Il me fait un grand sourire avant de sortir son téléphone et sûrement d'appeler le propriétaire. Apparemment on a un créneau et donc on se rejoint dans le centre, dans un café. Tout se passe plutôt rapidement et on se revoit dans la semaine.
Les jours suivant, tout se passe plutôt bien. La propriétaire de la chienne vient la visiter pratiquement tout le temps jusqu'au moment où elle peut finalement la récupérer. En revanche, elle nous laisse chiots que nous donnerons certainement. Je me mords la lèvre inférieure. J'ai déjà un appartement et bientôt ma maison, car oui, je compte bien habiter sur la propriété où je créerais mon cabinet. Alors peut-être que je pourrais prendre un chien.... ? Voire deux... ? Bon un d'abord et deux, on verra plus tard.
En fin de semaine je suis enfin propriétaire du terrain. Et comme pour l'instant nous sommes plusieurs dans un cabinet eh bien, j'ai quand même mes dimanches et mes mercredis. Donc je les consacrerais à ma propriété.

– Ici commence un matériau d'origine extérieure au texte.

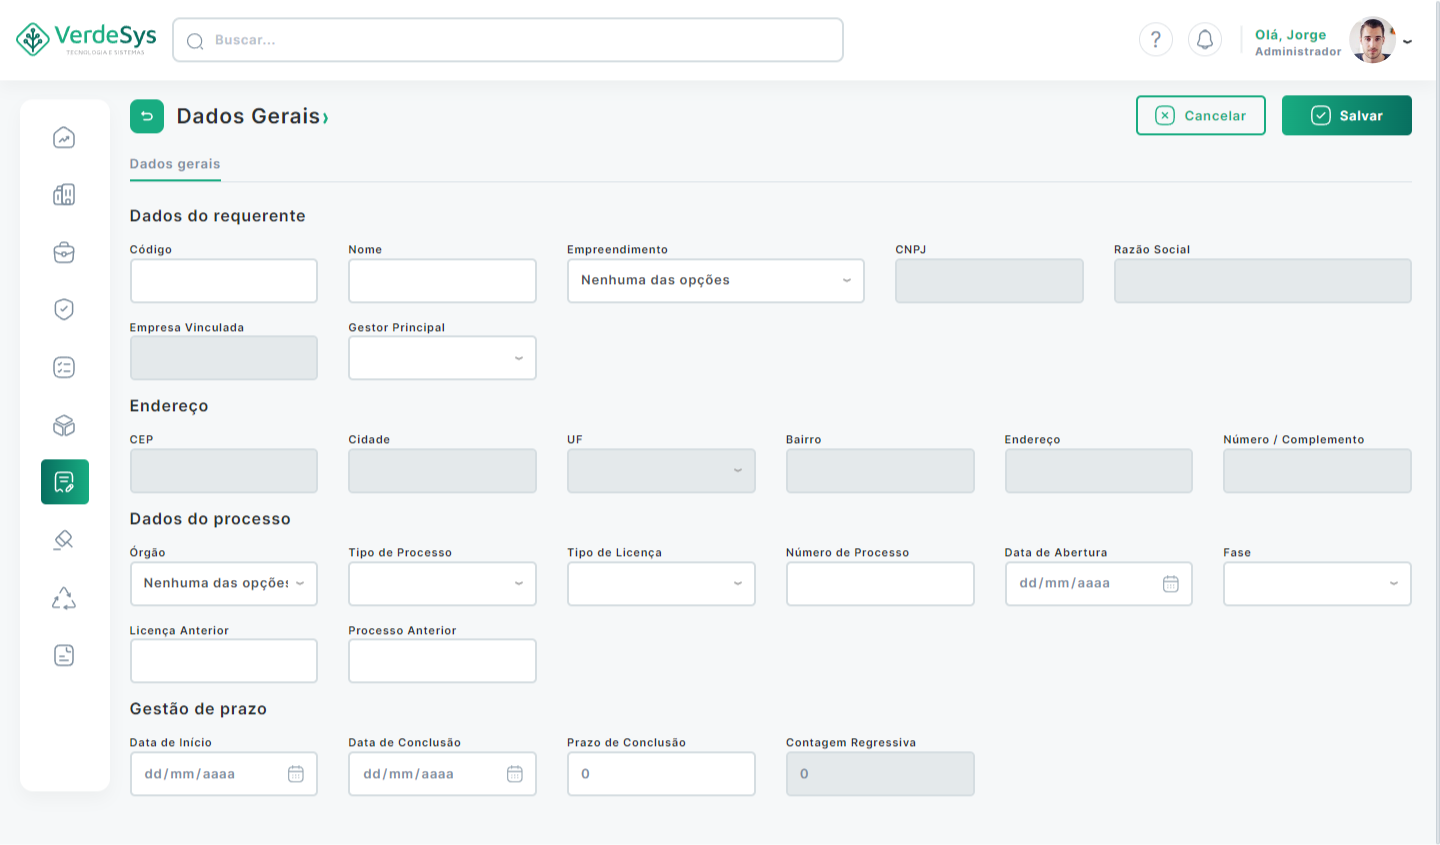
Task: Open calendar picker for Data de Abertura
Action: tap(1170, 584)
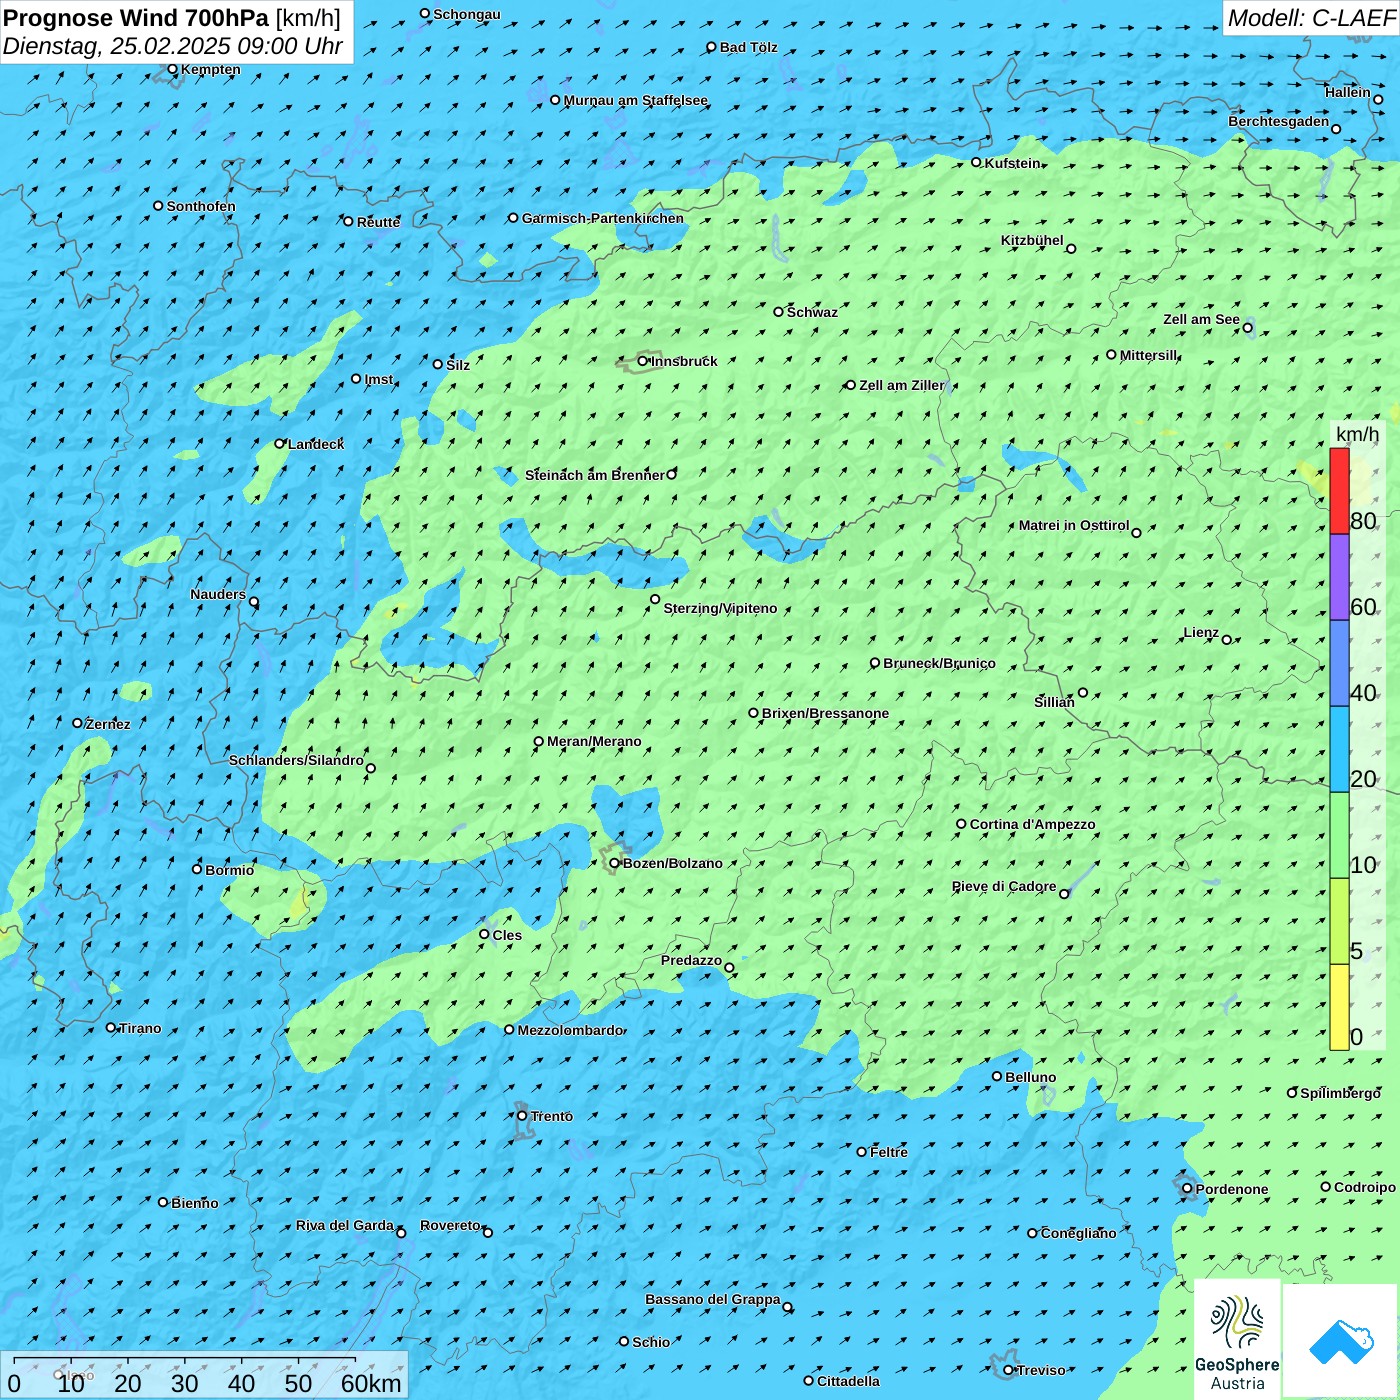Select the Bozen/Bolzano city marker

pyautogui.click(x=615, y=863)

En trois mois, les deux bâtiments habitables ont été totalement vidés et réaménagés. La grange a été nettoyée en un mois et les écuries également. Évidemment, il manque encore un tas de trucs comme déjà les meubles et dans ma maison et dans le cabinet. Il manque également tous les abreuvoirs et mangeoires à mettre dans les écuries et dans la grange. Moi je suis très heureux. Très heureux de ce que je suis en train d'accomplir. Évidemment, il me manque... quelque chose. Quelqu'un. Mais pour l'instant, je me consacre à mon travail. Ça m'évite de penser à ce qui manque.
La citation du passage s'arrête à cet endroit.